Short answer: it depends
Basically long reads are treated like contigs, the taxonomy is calculated as the consensus of the ORFs using the same LCA+consensus algorithm described in the manual (@jtamames, correct me if I'm wrong). So longer reads may indeed not get classified at lower taxonomic ranks because of failure to reach consensus.
On the other hand when using the sqm_reads.pl
script for classifying short reads, each read is classified based on its best blastx hits against nr (without orf prediction) and there is thus no consensus between different taxonomy sources (only the LCA between the best hits). Some of these short reads may be unclassified, but if that region was part of a long read it may actually have been classified (since other ORFs in the long reads may have better classification).
Closing due to lack of activity, feel free to reopen.

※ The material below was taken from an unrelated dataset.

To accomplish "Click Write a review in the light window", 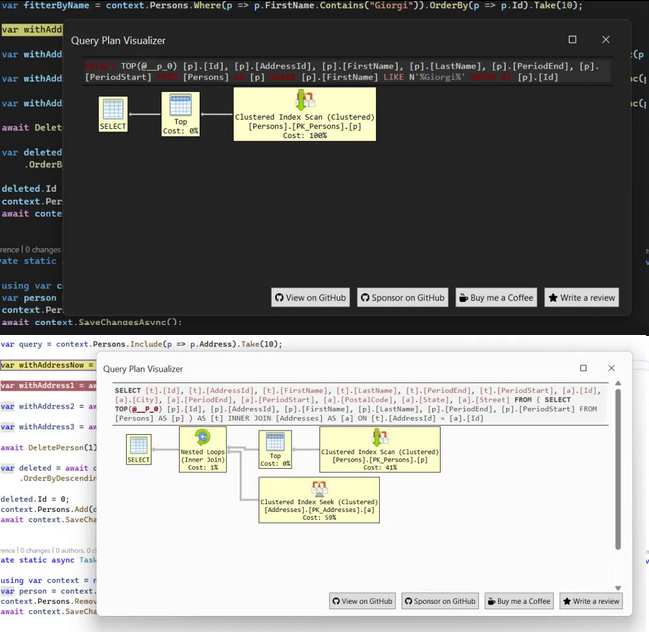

Hello! This is a question more than an issue. We used SQM for functional and taxonomic classification of Nanopore reads. For taxonomic classification when using sqm_longreads.pl, are the taxonomy results based on a consensus taxonomy of the reads or is taxonomy assigned individually to each identified ORF? Asking another way, when I am looking at the taxonomy plots resulting from SQM Tools, am I looking at the taxonomy on an ORF-level or on a read-level? Sorry if I missed this in the literature, and thanks again for creating and maintaining a very beneficial tool.